I was 18 when I found out. Freshly out of high school. My boyfriend was mentally ill at the time and times were extremely rough. He got the help he needed and he is doing amazing now, but that’s beside the point of this story.

I found out in a grocery story bathroom. I was late by 3 weeks and decided I should take a test. I bought it, went straight to the restrooms and just like that, positive. I cried for minutes wondering what I was going to do with my life. Keep in mind, at this time, I was against abortions. I was raised in a household where it was sin to do so. So I was terrified. Terrified because I knew no matter what I went though with, there would be trouble.

I didn’t tell anyone for weeks. The first person I told was my best friend at the time. She was happy, excited to be “aunt”. But I was struggling with what I knew was going to be the most difficult situation in my life yet. I couldn’t even tell my boyfriend I was so scared it would affect his mental health or our relationship.

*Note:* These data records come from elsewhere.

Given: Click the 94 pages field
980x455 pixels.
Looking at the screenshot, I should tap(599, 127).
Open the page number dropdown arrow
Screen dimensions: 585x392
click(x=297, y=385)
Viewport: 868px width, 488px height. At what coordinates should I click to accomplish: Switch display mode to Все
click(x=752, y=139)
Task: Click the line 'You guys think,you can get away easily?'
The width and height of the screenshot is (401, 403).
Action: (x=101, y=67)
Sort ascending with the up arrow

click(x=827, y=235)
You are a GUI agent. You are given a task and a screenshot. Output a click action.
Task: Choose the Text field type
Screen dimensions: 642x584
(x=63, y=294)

After a few weeks, I finally couldn’t continue with the 2 am bathroom cries when everyone was asleep. I broke down and told my boyfriend. He was struggling just as much as I. While we both would have loved to be parents, we knew we couldn’t give a life to this child that would be fair. And that if we went through with an adoption, I would be “disowned” by my family.

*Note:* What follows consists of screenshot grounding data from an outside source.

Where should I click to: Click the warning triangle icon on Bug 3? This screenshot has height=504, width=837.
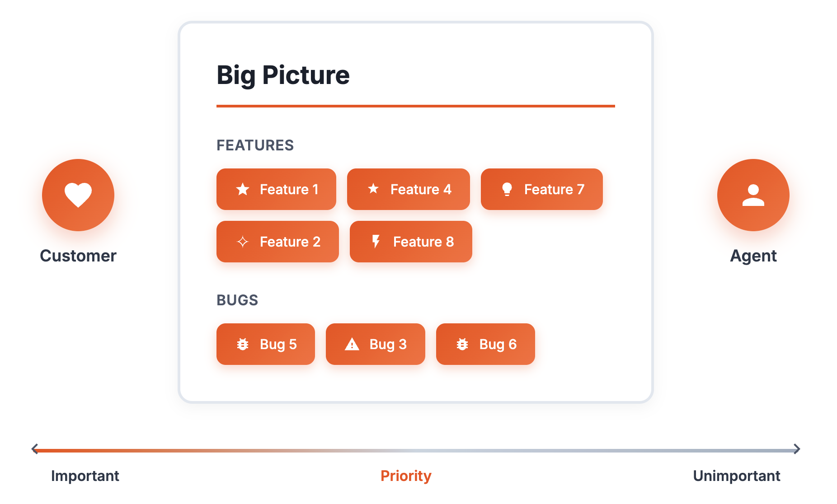click(x=352, y=344)
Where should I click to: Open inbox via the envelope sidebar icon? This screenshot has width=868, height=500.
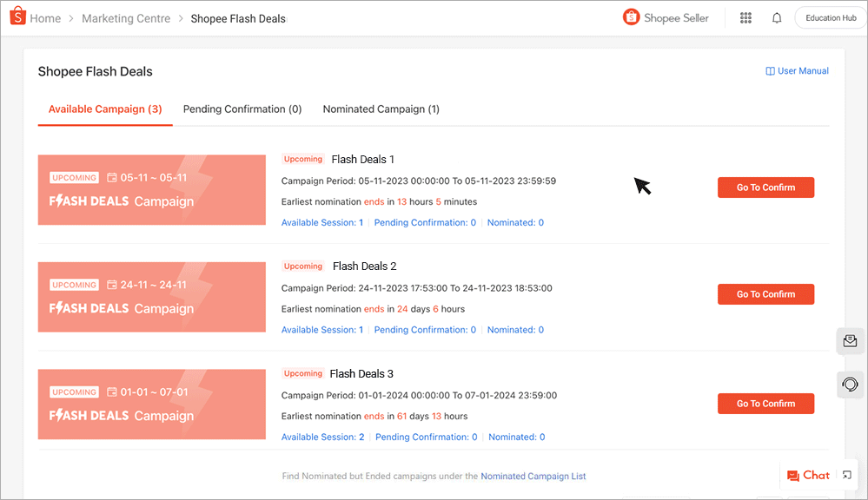coord(850,341)
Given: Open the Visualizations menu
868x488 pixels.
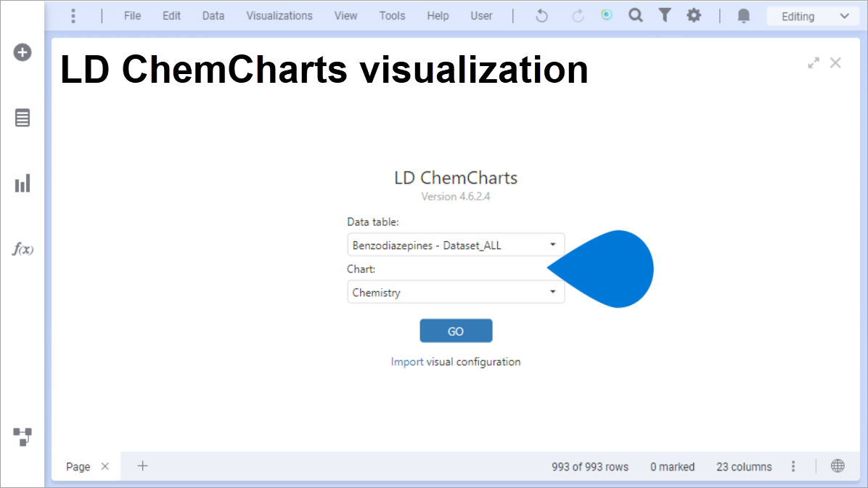Looking at the screenshot, I should tap(279, 15).
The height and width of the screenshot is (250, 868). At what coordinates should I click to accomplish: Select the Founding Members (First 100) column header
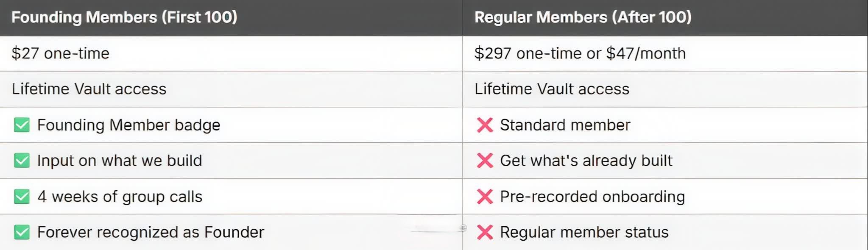tap(124, 17)
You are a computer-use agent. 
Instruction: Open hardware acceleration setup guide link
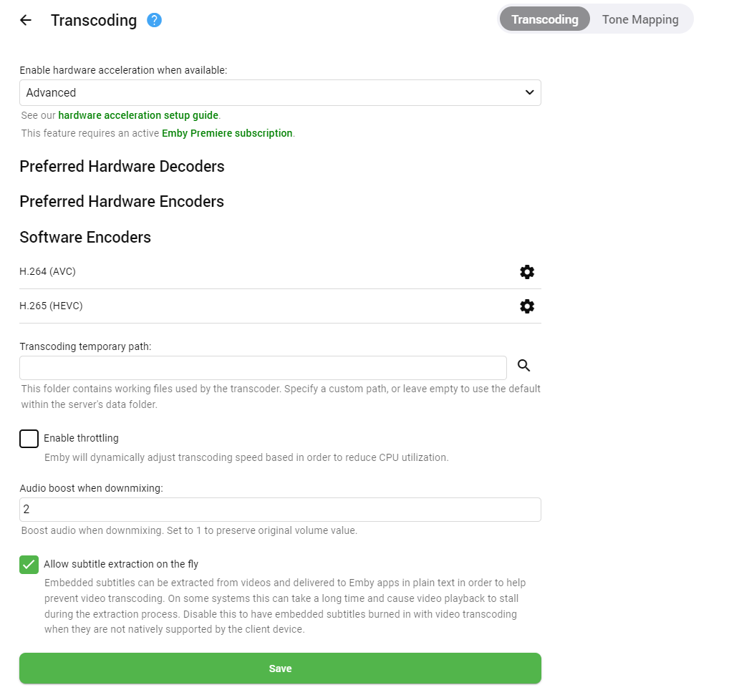tap(138, 115)
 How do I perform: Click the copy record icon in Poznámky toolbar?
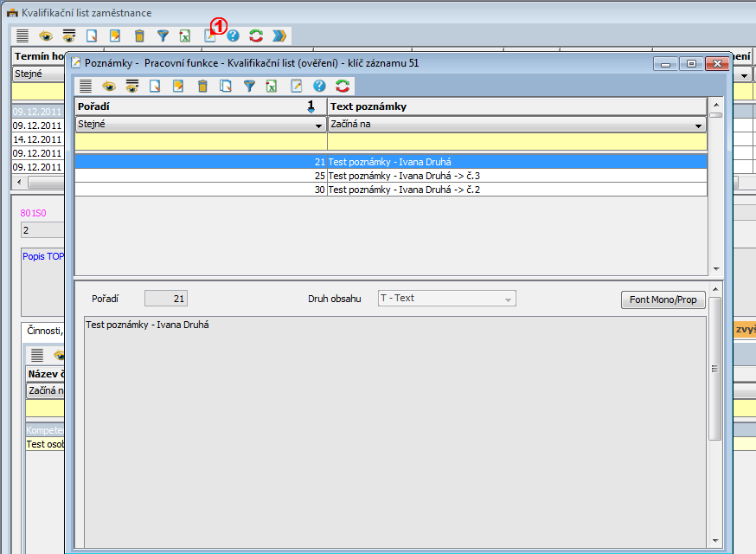[x=226, y=86]
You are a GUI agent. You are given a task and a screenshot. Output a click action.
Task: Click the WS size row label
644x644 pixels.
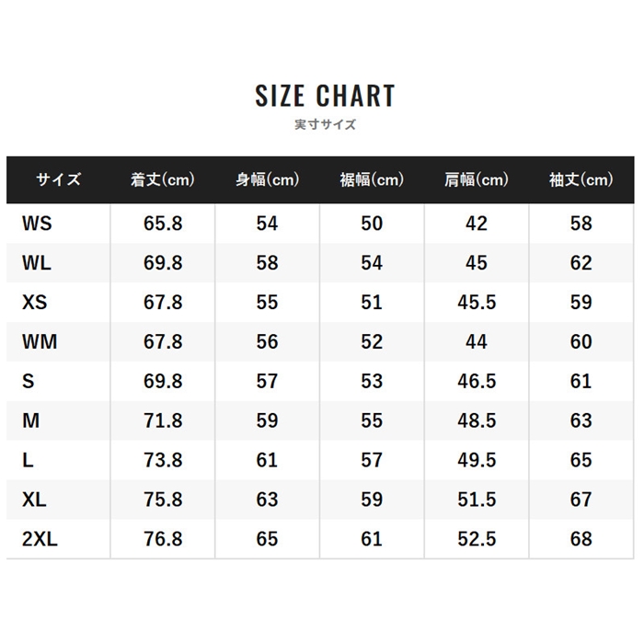click(37, 224)
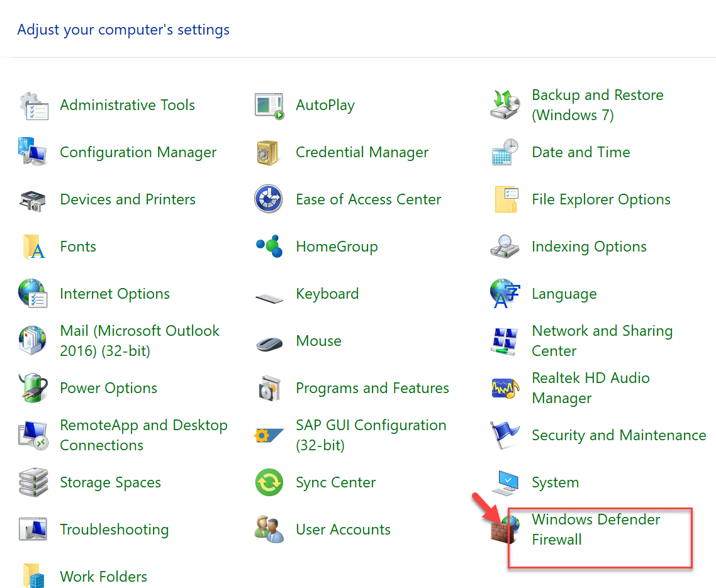Image resolution: width=716 pixels, height=588 pixels.
Task: Click the Work Folders link
Action: [103, 577]
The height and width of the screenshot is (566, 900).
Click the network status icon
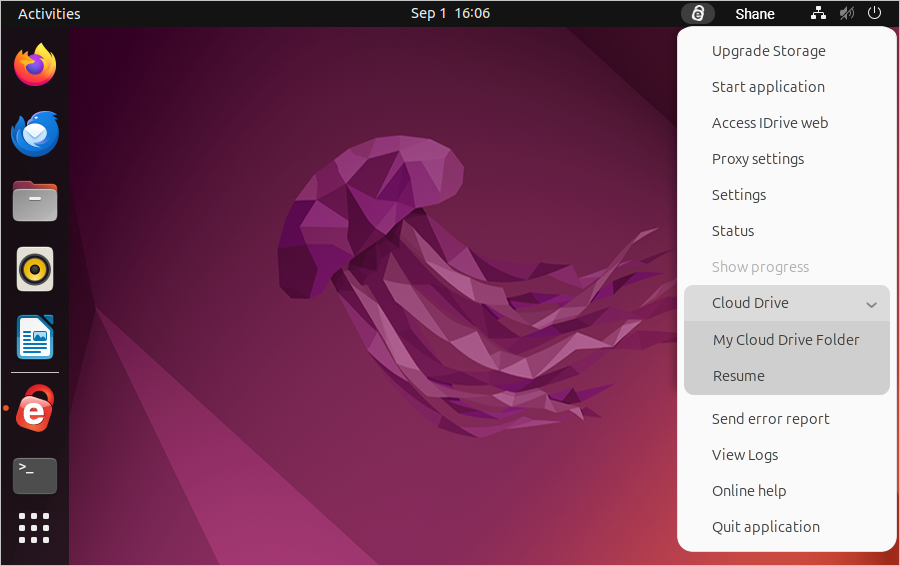(x=819, y=13)
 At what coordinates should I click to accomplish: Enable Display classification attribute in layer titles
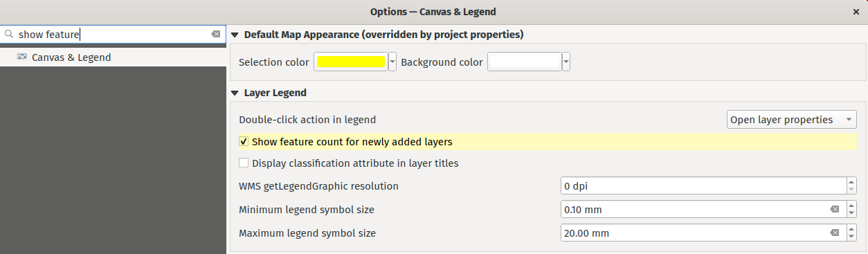[244, 163]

While all this stress and fear was running through us, I was preparing myself to go through with it and become a teen mom. However, my boyfriend couldn’t handle only him and I knowing so he told his mom. I was furious with him.

His mom came to me a few days later and we talked. She told me how she had an abortion before him and as scary and difficult as it was, it was the best thing she did for herself. For her own right. She pretty much told me I had no choice but to go through with the abortion option. I resented her for even bringing it up to me for the longest time. Sometimes I still do, but I know she was right.

And as you probably know where this story goes, I went through with the abortion. I was 12 weeks in when it happened. The pill was no longer available at that time. It was extremely difficult for me to have to go through, but 3 years later and even tho I still get upset about it from time to time and have a breakdown on the annual date, it was the best decision I made for myself and my “what if”. And that moment will always be my favourite “what if”.